## PASSAGE PROVIDED:
»»

Going Keyless Everywhere

To debug the issue, we added detailed logging to both nginx and gokeyless, and followed the chain of events backwards once timeouts were encountered.

➜ ~ grep 'timed out' nginx.log | grep Keyless | head -5
2018-07-25T05:30:49.000 29m41 2018/07/25 05:30:49 [error] 4525#0: *1015157 Keyless SSL request/response timed out while reading Keyless SSL response, keyserver: 127.0.0.1
2018-07-25T05:30:49.000 29m41 2018/07/25 05:30:49 [error] 4525#0: *1015231 Keyless SSL request/response timed out while waiting for Keyless SSL response, keyserver: 127.0.0.1
2018-07-25T05:30:49.000 29m41 2018/07/25 05:30:49 [error] 4525#0: *1015271 Keyless SSL request/response timed out while waiting for Keyless SSL response, keyserver: 127.0.0.1
2018-07-25T05:30:49.000 29m41 2018/07/25 05:30:49 [error] 4525#0: *1015280 Keyless SSL request/response timed out while waiting for Keyless SSL response, keyserver: 127.0.0.1
2018-07-25T05:30:50.000 29m41 2018/07/25 05:30:50 [error] 4525#0: *1015289 Keyless SSL request/response timed out while waiting for Keyless SSL response, keyserver: 127.0.0.1

You can see the first request to log a timeout had id 1015157. Also interesting that the first log line was “timed out while reading,” but all the others are “timed out while waiting,” and this latter message is the one that continues forever. Here is the matching request in the gokeyless log:

➜ ~ grep 'id=1015157 ' gokeyless.log | head -1
2018-07-25T05:30:39.000 29m41 2018/07/25 05:30:39 [DEBUG] connection 127.0.0.1:30520: worker=ecdsa-29 opcode=OpECDSASignSHA256 id=1015157 sni=announce.php?info_hash=%a8%9e%9dc%cc%3b1%c8%23%e4%93%21r%0f%92mc%0c%15%89&peer_id=-ut353s-%ce%ad%5e%b1%99%06%24e%d5d%9a%08&port=42596&uploaded=65536&downloaded=0&left=0&corrupt=0&key=04a184b7&event=started&numwant=200&compact=1&no_peer_id=1 ip=104.20.33.147

Aha! That SNI value is clearly invalid (SNIs are like Host headers, i.e. they are domains, not URL paths), and it’s also quite long. Our storage system indexes certificates based on two indices: which SNI they correspond to, and which IP addresses they correspond to (for older clients that don’t support SNI). Our storage interface uses the memcached protocol, and the client library that gokeyless-internal uses rejects requests for keys longer than 250 characters (memcached’s maximum key length), whereas the nginx logic is to simply ignore the invalid SNI and treat the request as if only had an IP. The change in our new release had shifted this condition from ErrKeyNotFound to ErrInternal, which triggered cascading problems in nginx. The “timeouts” it encountered were actually a result of throwing away all in-flight requests multiplexed on a connection which happened to return ErrInternalfor a single request. These requests were retried, but once this condition triggered, nginx became overloaded by the number of retried requests plus the continuous stream of new requests coming in with bad SNI, and was unable to recover. This explains why rolling back gokeyless-internal didn’t fix the problem.

««

From the passage on the Keyless SSL timeouts, reproduce word for word the span that begins at the words "Going Keyless Everywhere" and stops after "timeouts were encountered.".

## RECORDS:
»»

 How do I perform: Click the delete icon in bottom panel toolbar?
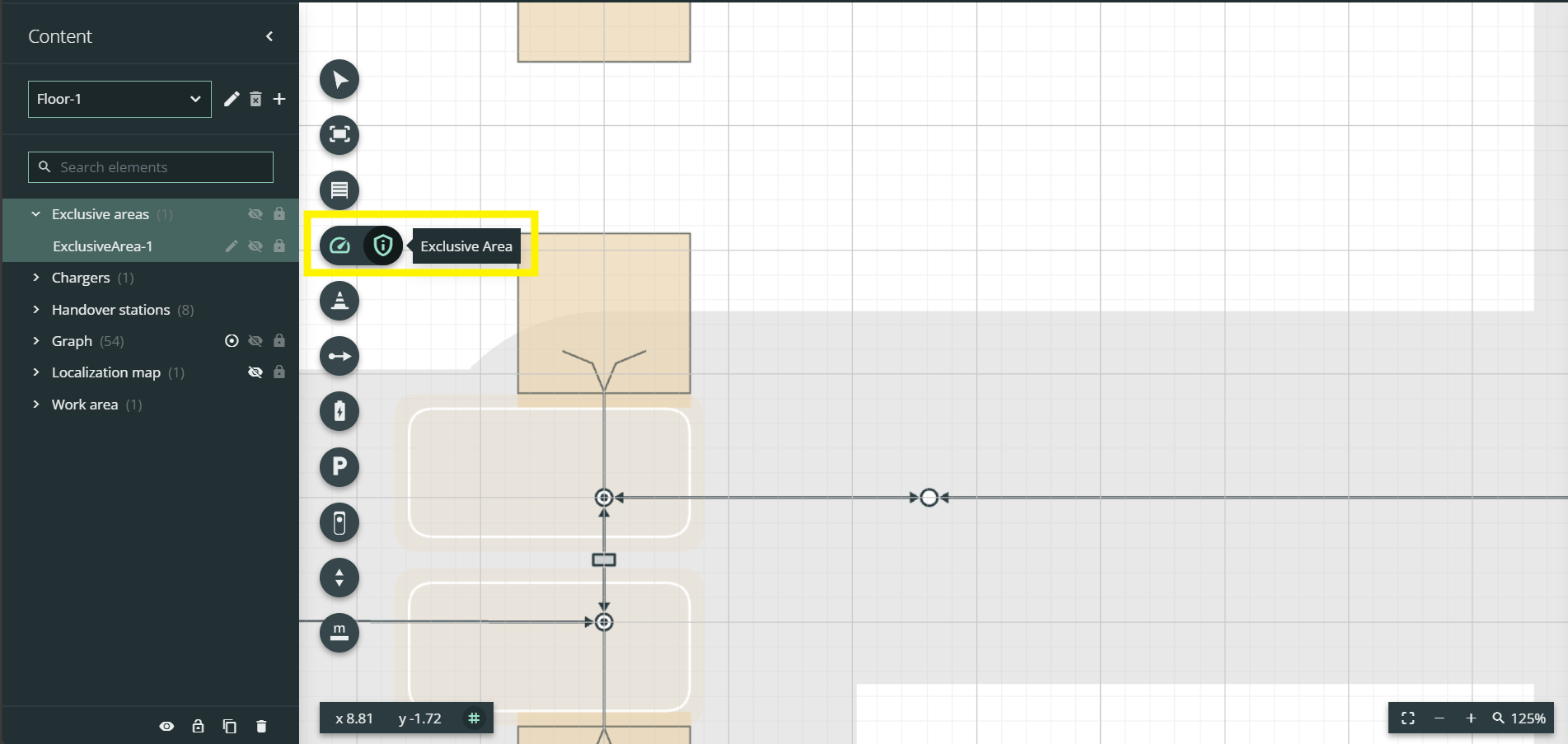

««
»»

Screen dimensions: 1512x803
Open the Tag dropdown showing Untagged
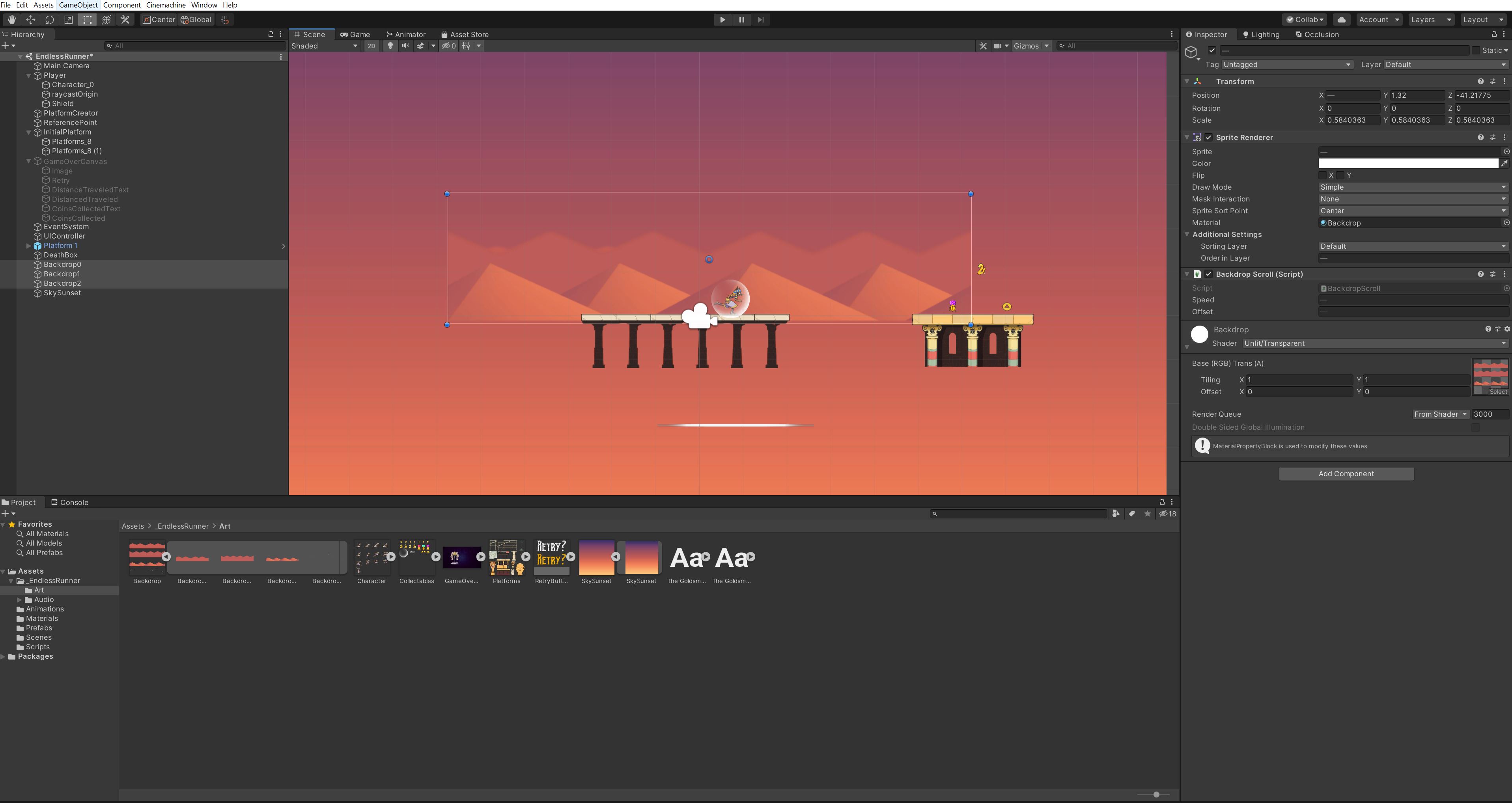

««

## ANSWER IN FULL:
Going Keyless Everywhere

To debug the issue, we added detailed logging to both nginx and gokeyless, and followed the chain of events backwards once timeouts were encountered.